By Anna Tzanaki (Lund University)
Common ownership is the talk of the town in antitrust land. Surrounded by mystery and noise, the competitive implications of rival firms being partially owned and controlled by a small set of overlapping owners are both fascinating and hotly contested. The fascination comes from the fact that the source of potential harm may be minority shareholder control in a setting of widely held companies . At the same time, skepticism among academics and policymakers abounds. Most notably, critics wonder about the quantum and mechanics of common owners’ influence driving any pro- or anticompetitive effects while it is often stressed that the antitrust analysis of common ownership is clearly distinguishable from that of cross-shareholding links between competitors.
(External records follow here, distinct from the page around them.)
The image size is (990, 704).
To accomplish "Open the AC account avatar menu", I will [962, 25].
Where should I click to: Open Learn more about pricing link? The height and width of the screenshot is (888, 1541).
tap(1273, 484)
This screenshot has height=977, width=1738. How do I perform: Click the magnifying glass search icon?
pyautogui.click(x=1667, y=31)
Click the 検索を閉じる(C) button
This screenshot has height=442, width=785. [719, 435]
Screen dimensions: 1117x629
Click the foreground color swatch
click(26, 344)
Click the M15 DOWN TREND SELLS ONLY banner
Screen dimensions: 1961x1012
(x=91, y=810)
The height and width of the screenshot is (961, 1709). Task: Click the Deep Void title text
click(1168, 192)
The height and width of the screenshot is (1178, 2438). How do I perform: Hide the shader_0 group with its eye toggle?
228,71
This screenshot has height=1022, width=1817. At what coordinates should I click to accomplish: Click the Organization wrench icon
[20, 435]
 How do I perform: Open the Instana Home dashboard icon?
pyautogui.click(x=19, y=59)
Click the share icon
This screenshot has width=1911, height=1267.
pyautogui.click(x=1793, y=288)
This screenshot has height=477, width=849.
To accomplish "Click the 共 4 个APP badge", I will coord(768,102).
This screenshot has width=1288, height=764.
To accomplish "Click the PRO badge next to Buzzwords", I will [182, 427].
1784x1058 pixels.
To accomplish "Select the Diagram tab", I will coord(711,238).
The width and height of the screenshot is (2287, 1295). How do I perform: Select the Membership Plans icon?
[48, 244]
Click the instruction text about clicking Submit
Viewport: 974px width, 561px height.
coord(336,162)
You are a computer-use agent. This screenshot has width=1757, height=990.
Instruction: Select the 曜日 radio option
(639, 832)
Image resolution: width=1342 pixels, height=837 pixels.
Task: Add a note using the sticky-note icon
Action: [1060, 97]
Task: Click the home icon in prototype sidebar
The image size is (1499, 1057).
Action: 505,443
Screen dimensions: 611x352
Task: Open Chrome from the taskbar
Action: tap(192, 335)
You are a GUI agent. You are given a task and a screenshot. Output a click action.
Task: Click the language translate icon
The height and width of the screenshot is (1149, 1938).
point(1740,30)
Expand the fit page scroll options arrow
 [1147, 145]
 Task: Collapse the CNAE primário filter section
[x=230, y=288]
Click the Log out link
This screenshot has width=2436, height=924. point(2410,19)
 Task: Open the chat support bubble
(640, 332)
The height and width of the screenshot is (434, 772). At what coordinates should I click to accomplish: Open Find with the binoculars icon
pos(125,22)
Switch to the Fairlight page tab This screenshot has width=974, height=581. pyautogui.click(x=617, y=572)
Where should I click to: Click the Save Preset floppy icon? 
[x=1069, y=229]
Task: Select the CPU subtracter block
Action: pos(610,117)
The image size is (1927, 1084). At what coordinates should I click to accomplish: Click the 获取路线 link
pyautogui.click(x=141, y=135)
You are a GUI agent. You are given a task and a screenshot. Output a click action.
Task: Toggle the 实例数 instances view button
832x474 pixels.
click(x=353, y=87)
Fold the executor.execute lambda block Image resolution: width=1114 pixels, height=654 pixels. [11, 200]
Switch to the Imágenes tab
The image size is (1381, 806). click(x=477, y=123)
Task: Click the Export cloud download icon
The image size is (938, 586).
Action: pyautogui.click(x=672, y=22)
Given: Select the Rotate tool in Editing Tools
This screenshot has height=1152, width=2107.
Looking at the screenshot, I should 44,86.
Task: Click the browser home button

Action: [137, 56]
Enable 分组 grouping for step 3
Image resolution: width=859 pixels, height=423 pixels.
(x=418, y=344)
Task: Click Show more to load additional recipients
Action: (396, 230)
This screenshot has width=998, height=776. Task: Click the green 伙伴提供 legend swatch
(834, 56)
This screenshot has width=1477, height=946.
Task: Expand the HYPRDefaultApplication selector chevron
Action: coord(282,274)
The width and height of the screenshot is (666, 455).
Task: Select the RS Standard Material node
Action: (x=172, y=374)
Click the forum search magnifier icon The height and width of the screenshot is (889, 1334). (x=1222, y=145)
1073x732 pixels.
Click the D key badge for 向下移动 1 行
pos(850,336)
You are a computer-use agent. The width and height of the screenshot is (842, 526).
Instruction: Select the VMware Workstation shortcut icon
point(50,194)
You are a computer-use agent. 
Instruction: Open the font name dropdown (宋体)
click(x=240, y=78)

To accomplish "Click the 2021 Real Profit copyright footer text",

A comprehensive account of partial ownership, capturing the incentives of both individual and institutional investors and the competition dynamics of both cross- and common shareholding, is notoriously missing . Yet, the spirited debate between antitrust and corporate law and economics scholars centers on whether this “knowledge gap” is material, set to be filled by better understanding and experience as a matter of course or whether it is a fictional problem and an empty inquiry that is theoretically implausible and empirically unrealistic to unfold.
Against this backdrop, this chapter aims to illuminate some of the latent connecting points in this debate, by looking back into the past and then fast forward into the future. Part II provides relevant background on the two-sided history of regulating shareholding acquisitions under corporate and competition laws. Part III illustrates antitrust’s embeddedness in pre-existing corporate laws and forms, documenting the early unity and progressive quiet disconnect of the two fields in regulating ownership structures and intercorporate links. Part IV presents the contemporary common ownership (hypo)thesis and the distinct challenges and opportunities that it poses for both antitrust and corporate law. Part V develops a working taxonomy of (minority) shareholding types and their (partial) control characteristics from a competition law analytical perspective, with particular emphasis on commonly thought passive and diversified investment holdings. Part VII concludes with an urge to competition and corporate governance and finance policymakers for harmonic progression in seeking regulatory solutions to address common ownership and offers a quantum theory of the corporate property “atom”, drawing cautionary tales about the dynamic and ambiguous qualities of minority common shareholding for antitrust enforcers.